* _Exercise description_
Copy each of the lines below word for word, leaving out the pictures.

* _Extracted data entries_
# # # # #

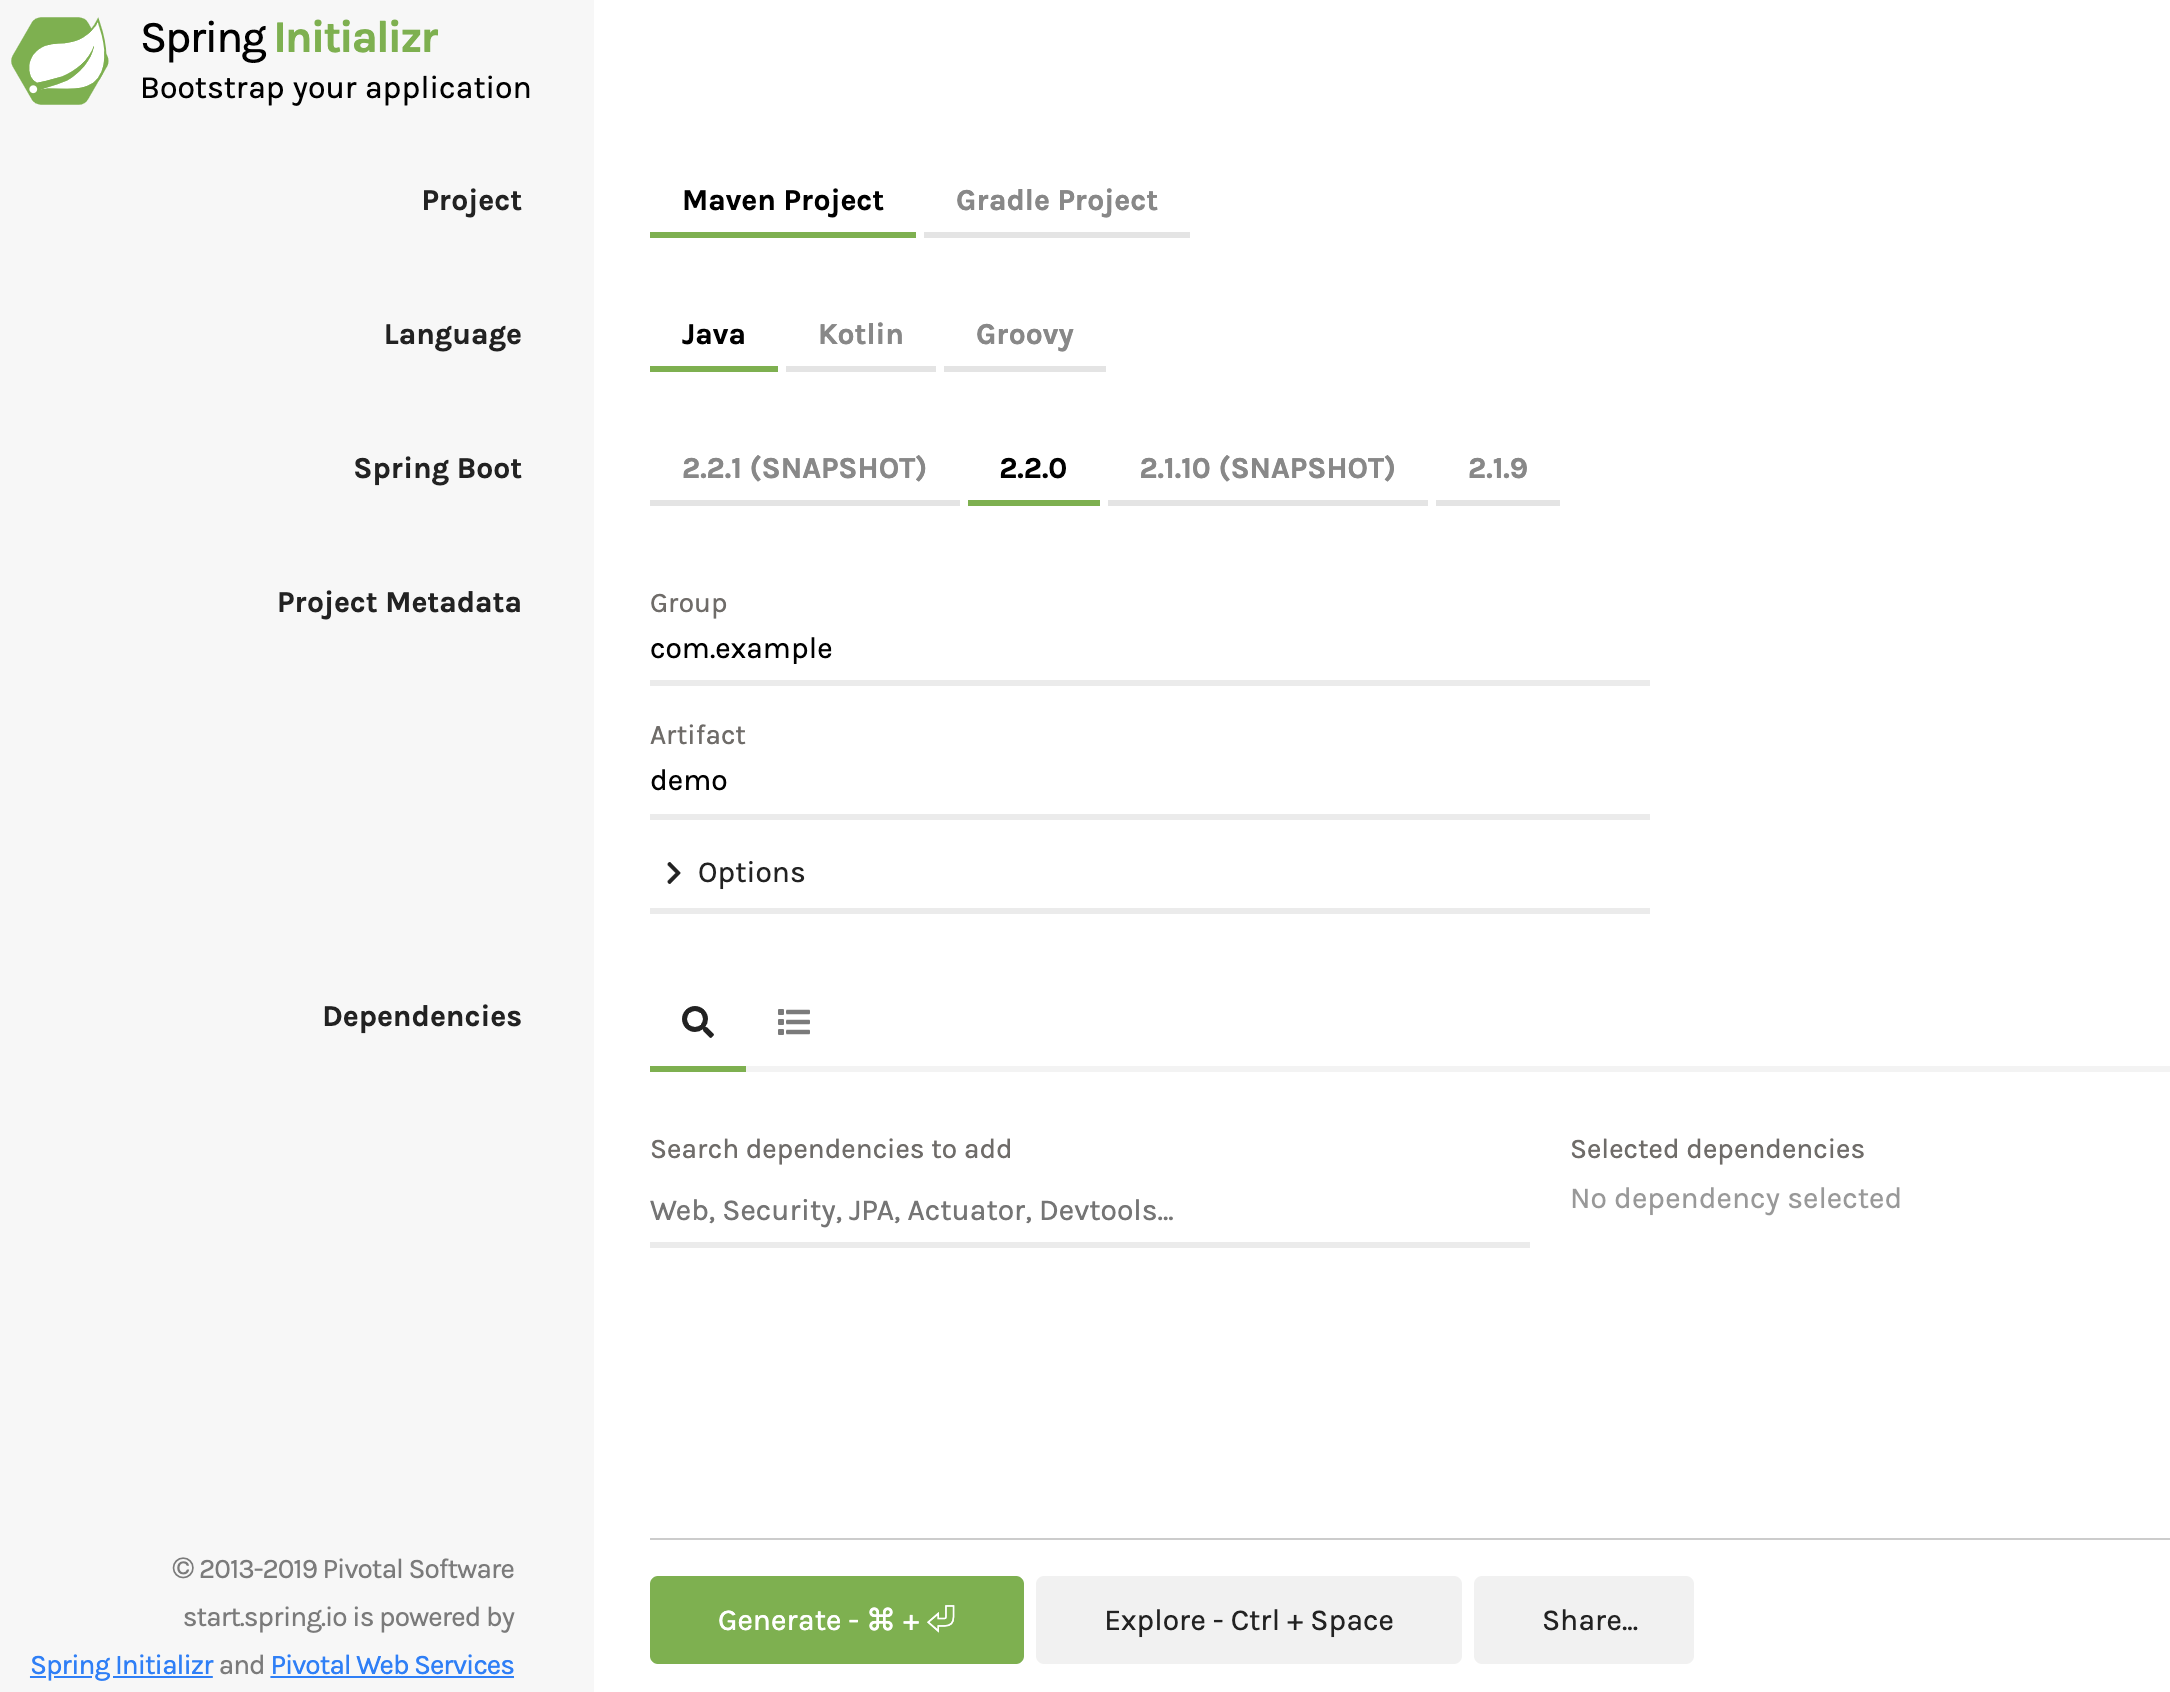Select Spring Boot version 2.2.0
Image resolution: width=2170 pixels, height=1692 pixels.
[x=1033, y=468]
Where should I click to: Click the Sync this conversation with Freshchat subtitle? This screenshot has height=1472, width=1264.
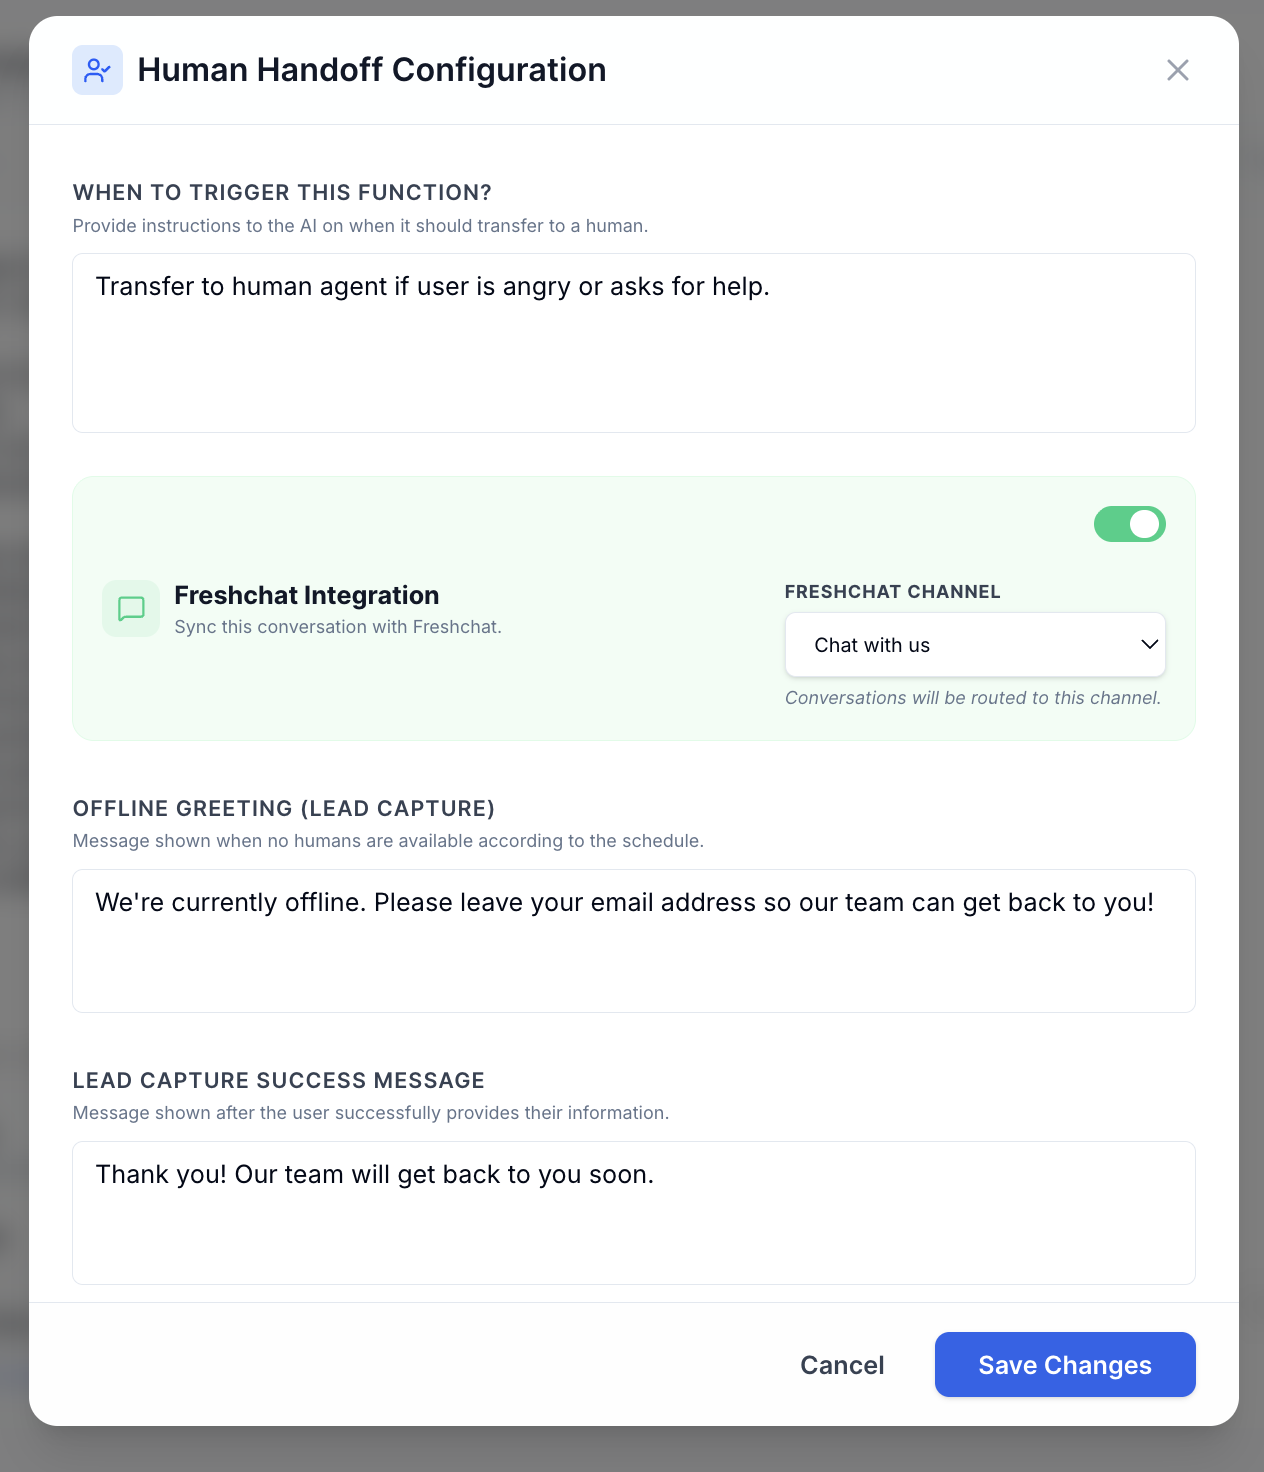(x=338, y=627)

# # # # #

* _Answer to the problem_
Select Spring Boot version 2.2.0
Image resolution: width=2170 pixels, height=1692 pixels.
[x=1033, y=468]
Where should I click to: Click the Sync this conversation with Freshchat subtitle? This screenshot has height=1472, width=1264.
(x=338, y=627)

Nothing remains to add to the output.